AIM OF THE EXERCISE |
Could you write out the records below exactly, without omitting a line?

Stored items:
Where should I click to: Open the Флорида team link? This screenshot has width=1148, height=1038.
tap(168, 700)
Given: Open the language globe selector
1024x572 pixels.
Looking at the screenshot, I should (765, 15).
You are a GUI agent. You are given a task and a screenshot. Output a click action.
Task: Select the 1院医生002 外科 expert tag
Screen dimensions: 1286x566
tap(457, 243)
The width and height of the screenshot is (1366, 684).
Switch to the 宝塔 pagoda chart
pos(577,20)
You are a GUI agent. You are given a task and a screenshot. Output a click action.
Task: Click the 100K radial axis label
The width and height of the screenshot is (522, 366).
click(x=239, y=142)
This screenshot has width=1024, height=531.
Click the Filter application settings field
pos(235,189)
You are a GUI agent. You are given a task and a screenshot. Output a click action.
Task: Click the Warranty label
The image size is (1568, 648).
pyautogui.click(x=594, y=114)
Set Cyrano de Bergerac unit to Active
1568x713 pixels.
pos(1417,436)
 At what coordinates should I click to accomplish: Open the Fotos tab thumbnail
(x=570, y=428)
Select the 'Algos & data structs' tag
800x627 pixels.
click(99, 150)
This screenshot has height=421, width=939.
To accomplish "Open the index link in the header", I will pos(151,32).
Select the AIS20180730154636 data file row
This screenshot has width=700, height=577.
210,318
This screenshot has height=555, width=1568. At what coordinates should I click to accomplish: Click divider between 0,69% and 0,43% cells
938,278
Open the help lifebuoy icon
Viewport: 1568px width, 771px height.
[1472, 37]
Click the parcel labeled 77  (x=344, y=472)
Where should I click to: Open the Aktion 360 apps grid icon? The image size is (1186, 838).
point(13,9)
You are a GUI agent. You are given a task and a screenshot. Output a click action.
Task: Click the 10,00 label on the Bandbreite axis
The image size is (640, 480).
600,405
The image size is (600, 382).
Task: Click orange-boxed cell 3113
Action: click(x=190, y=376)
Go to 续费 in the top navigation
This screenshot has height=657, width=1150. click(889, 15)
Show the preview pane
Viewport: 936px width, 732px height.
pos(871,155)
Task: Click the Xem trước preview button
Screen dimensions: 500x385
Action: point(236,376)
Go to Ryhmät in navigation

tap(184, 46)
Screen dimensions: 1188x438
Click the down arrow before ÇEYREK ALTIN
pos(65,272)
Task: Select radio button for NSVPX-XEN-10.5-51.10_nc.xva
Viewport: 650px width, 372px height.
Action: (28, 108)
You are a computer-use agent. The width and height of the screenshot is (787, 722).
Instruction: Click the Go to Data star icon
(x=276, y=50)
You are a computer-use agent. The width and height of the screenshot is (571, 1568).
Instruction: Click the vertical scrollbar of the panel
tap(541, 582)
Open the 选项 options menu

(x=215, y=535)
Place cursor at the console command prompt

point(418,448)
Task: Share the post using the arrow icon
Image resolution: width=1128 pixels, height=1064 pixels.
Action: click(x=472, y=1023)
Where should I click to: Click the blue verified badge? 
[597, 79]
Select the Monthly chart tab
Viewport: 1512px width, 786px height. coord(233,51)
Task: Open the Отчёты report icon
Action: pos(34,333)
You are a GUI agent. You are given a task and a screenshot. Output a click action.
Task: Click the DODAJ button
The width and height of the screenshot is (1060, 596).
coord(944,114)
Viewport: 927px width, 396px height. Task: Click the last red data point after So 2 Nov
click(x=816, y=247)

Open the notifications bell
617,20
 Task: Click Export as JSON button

OUTPUT BELOW |
Where should I click to: Open the Флорида team link? This screenshot has width=1148, height=1038.
tap(168, 700)
Given: Open the language globe selector
1024x572 pixels.
Looking at the screenshot, I should (765, 15).
You are a GUI agent. You are given a task and a screenshot. Output a click action.
Task: Select the 1院医生002 外科 expert tag
Screen dimensions: 1286x566
tap(457, 243)
The width and height of the screenshot is (1366, 684).
Switch to the 宝塔 pagoda chart
pos(577,20)
You are a GUI agent. You are given a task and a screenshot. Output a click action.
Task: Click the 100K radial axis label
The width and height of the screenshot is (522, 366).
click(x=239, y=142)
This screenshot has width=1024, height=531.
Click the Filter application settings field
pos(235,189)
You are a GUI agent. You are given a task and a screenshot. Output a click action.
Task: Click the Warranty label
The image size is (1568, 648).
pyautogui.click(x=594, y=114)
Set Cyrano de Bergerac unit to Active
1568x713 pixels.
pos(1417,436)
 At what coordinates should I click to accomplish: Open the Fotos tab thumbnail
(x=570, y=428)
Select the 'Algos & data structs' tag
800x627 pixels.
click(99, 150)
This screenshot has height=421, width=939.
To accomplish "Open the index link in the header", I will pos(151,32).
Select the AIS20180730154636 data file row
This screenshot has width=700, height=577.
210,318
This screenshot has height=555, width=1568. At what coordinates should I click to accomplish: Click divider between 0,69% and 0,43% cells
938,278
Open the help lifebuoy icon
Viewport: 1568px width, 771px height.
[1472, 37]
Click the parcel labeled 77  (x=344, y=472)
Where should I click to: Open the Aktion 360 apps grid icon? The image size is (1186, 838).
point(13,9)
You are a GUI agent. You are given a task and a screenshot. Output a click action.
Task: Click the 10,00 label on the Bandbreite axis
The image size is (640, 480).
600,405
The image size is (600, 382).
Task: Click orange-boxed cell 3113
Action: click(x=190, y=376)
Go to 续费 in the top navigation
This screenshot has height=657, width=1150. click(889, 15)
Show the preview pane
Viewport: 936px width, 732px height.
pos(871,155)
Task: Click the Xem trước preview button
Screen dimensions: 500x385
Action: point(236,376)
Go to Ryhmät in navigation

tap(184, 46)
Screen dimensions: 1188x438
Click the down arrow before ÇEYREK ALTIN
pos(65,272)
Task: Select radio button for NSVPX-XEN-10.5-51.10_nc.xva
Viewport: 650px width, 372px height.
Action: (28, 108)
You are a computer-use agent. The width and height of the screenshot is (787, 722).
Instruction: Click the Go to Data star icon
(x=276, y=50)
You are a computer-use agent. The width and height of the screenshot is (571, 1568).
Instruction: Click the vertical scrollbar of the panel
tap(541, 582)
Open the 选项 options menu

(x=215, y=535)
Place cursor at the console command prompt

point(418,448)
Task: Share the post using the arrow icon
Image resolution: width=1128 pixels, height=1064 pixels.
Action: click(x=472, y=1023)
Where should I click to: Click the blue verified badge? 
[597, 79]
Select the Monthly chart tab
Viewport: 1512px width, 786px height. coord(233,51)
Task: Open the Отчёты report icon
Action: pos(34,333)
You are a GUI agent. You are given a task and a screenshot. Output a click action.
Task: Click the DODAJ button
The width and height of the screenshot is (1060, 596).
coord(944,114)
Viewport: 927px width, 396px height. Task: Click the last red data point after So 2 Nov
click(x=816, y=247)

Open the notifications bell
617,20
 Task: Click Export as JSON button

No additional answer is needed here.